The Molten Chloride Reactor Experiment (MCRE) project - a public-private collaboration between Southern Company, TerraPower, CORE POWER, and the US Department of Energy (DOE) - is planned to be the first reactor experiment hosted at the Laboratory for Operation and Testing in the United States (LOTUS) test bed being built at the lab by the DOE's National Reactor Innovation Center. It uses liquid salt as the fuel and the coolant, allowing for high operating temperatures to efficiently produce heat or electricity.
The Molten Chloride Reactor Experiment will need 72 to 75 batches of fuel salt to enable it to go critical - giving Idaho National Laboratory (INL) its largest fuel production challenge in 30 years, according to the DOE Office of Nuclear Energy. The fuel salt production process began in 2020, but early attempts yielded far below the goal of 90% conversion of uranium metal into uranium chloride and production of 18 kg of fuel salt per batch. But a breakthrough in 2024 - when the team developed a new step to improve uranium utilisation - eventually led to the achievement of 95% conversion and full-batch production. They have since demonstrated they can produce a batch in as little as one day, according to INL.
The first fuel salt production batch was delivered at the end of September, with four further batches to be produced by March 2026, supporting a key national goal to advance nuclear energy outlined in an executive order issued earlier this year by President Donald Trump, the lab said.
"This is the first time in history that chloride-based molten salt fuel has been produced for a fast reactor," said Bill Phillips, INL's technical lead for salt synthesis. "It's a major milestone for American innovation and a clear signal of our national commitment to advanced nuclear energy."
The US Department of Energy released a final environmental assessment and draft finding of no significant impact for the design, construction, and operation of the MCRE, to be built at INL by Southern Company, in 2023.

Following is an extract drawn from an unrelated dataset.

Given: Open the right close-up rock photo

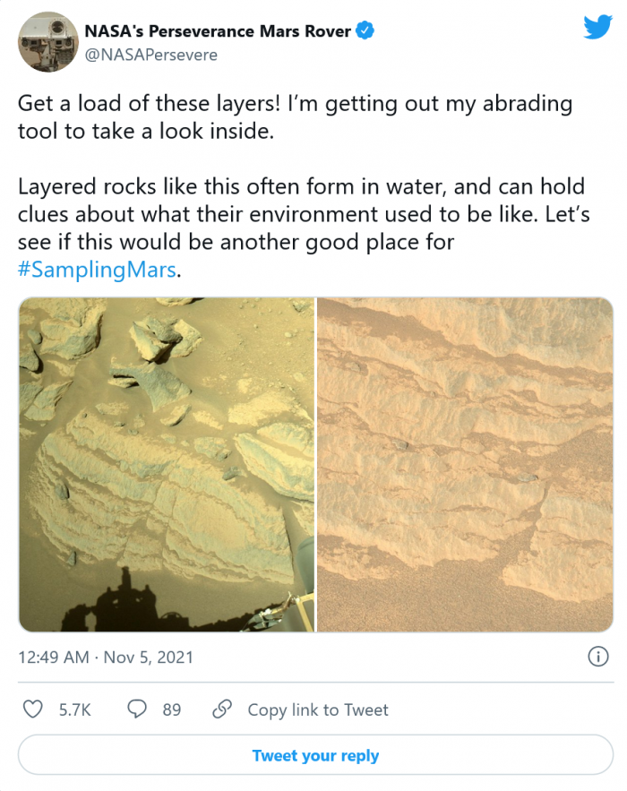Looking at the screenshot, I should [465, 464].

Results from the Molten Chloride Reactor Experiment will help inform the commercial deployment of TerraPower and Southern Company's Molten Chloride Fast Reactor that could be deployed in the 2030s. But it also has significant implications for the maritime industry, according to Don Wood, senior technical advisor for MCRE. "Molten salt reactors could provide ships with highly efficient, low-maintenance nuclear power, reducing emissions and enabling long-range, uninterrupted travel. The technology could spark the rise of a new nuclear sector - one that is mobile, scalable and globally transformative," he said.